A successful world premiere was the icing on the Washington Ballet's cake last night, as the company launched its fall series at Lisner Auditorium in a burst of youthful glory.
Indeed, the company is riding high these days. Choo San Goh, the troupe's resident choreographer since 1976 and a prime cause of its ascendancy since then, was recently promoted from assistant to associate artistic director, in a year that will have embraced the premiere of his first full-length ballet ("Romeo and Juliet," for the Boston Ballet) and a coming guest staging for the Royal Danish Ballet. Two days after the Lisner series (which ends Saturday), the company leaves for a three-week tour of South America, the first of two, perhaps three, overseas jaunts in '84-85, including one to China.
As always, the passage of a year has brought arrivals and departures among the dancers. But the new lineup looks to be, at first blush, possibly the finest thus far, and the eight men -- half of them trained in artistic director Mary Day's school -- certainly constitute the best matched, strongest male contigent one can recall in Washington Ballet history. Among the seven newcomers to the troupe, several already appear to be outstanding, including Cynthia Anderson, formerly of the Joffrey Ballet; Sandra Fortune, for years the leading ballerina of the city's now inactive Capitol Ballet; William Batcheler, a staunch young man from the Australian Ballet; and Amy Bauer, the latest of the extravagantly promising ingenues Day never fails to come up with year after year.
The premiere was "A Night at the Ballet" by New York's modern dance-trained Matthew Diamond -- at 32, already racking up direction and choreography credits for the Olympics, for Hollywood, for network TV and for musical theater. The new piece is of that comparatively rare genre, comedy ballet -- a kind of Murphy's Law of the dance stage, with everything that possibly can going dizzily haywire. The comedy is rather on the broad side generally, but except for one miscalculated gambit it doesn't depend on slapstick -- the humor comes from the movement, and most of it is very skillfully and cleverly engineered. The choreographic substance, moreover, isn't as slender as it might appear; it takes really cultivated craftsmanship to mimic all those ballet cliche's (and this is Diamond's first essay in the idiom), accurately enough to register and at a fast enough clip to keep the comic rhythm from flagging.
The music consists of three orchestral numbers by Emanuel Chabrier, and though the first is entitled "Danse Slave," somehow they all sound Spanish. The first movement begins with the four couples of the cast in a "here we are" exposition, the costumes with a touch of flamenco for the men and of "Don Quixote" for the women, including a rose blossom back of the ear. In short order the mishaps commence -- the ribbons on one of Lynn Cote's toe shoes come loose and start flailing around.
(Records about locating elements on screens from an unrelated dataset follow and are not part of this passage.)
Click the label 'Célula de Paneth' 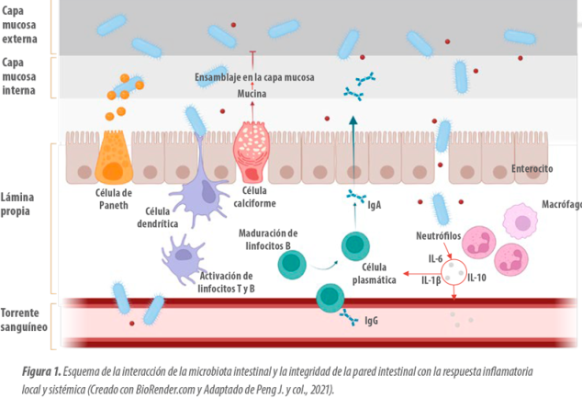114,199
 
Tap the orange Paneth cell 114,156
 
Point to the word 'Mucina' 252,94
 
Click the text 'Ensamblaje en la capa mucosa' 254,78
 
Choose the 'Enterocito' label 532,170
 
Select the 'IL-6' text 435,258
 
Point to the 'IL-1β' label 431,279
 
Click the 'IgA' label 375,206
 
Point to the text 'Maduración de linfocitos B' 268,239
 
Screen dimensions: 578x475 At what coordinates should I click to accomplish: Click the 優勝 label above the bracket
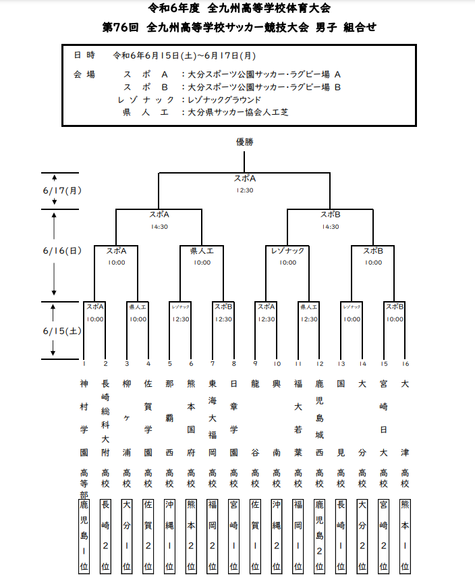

When her partner Brian Jameson tosses the shoe offstage and it comes flying back from the wings, the audience knows what it's dealing with and laughter erupts, seldom to stop thereafter.
The second movement -- the most deft and original of the three, except for its overly blatant punch line -- has Elizabeth Guerin shyly in search of romance, and Batcheler as her distracted, reluctant prey, a sort of Prince Siegfried with a terminal case of wimpishness. The ballet is particularly apt as a showcase for its cast, and in the final movement, the other two couples -- Bauer, Dana Cronin, Thomas Terry and Robert Wallace -- get their turns in the limelight with a round-robin of collisions, tiffs and calamitous flirtations. "A Night at the Ballet" isn't the sort of piece you'd want to see more than once in a season, but it's decidedly a viable switch for the company repertoire.
Goh was represented by his 1978 "Double Contrasts," one of his technically most iridescent works, both reveling in and putting the spoof on voguish sophistication. The backdrop glitter has been exaggerated to excess, but the performance allowed Anderson, with her mock-hauteur and authority, to show just how polished and interesting a dancer she is; John Goding was her able partner, and Guerin and Batcheler were effectively contrasting as the couple in white.
Fortune and newcomer Greg Larson were smoothly paired in Charles Bennett's gymnastically intricate, amorous duet, "Albinoni Adagio." Vicente Nebrada's gaudy "A Handel Celebration," which opened the evening, was notable for solos by Cronin, Jameson and regal Julie Miles, as well as a ravishing duet for Bauer and Goding that underscored the former's poetic eloquence.
The evening's enigma was the size of the audience -- why a town like Washington can't fill Lisner for a company and a program such as this isn't easy to fathom.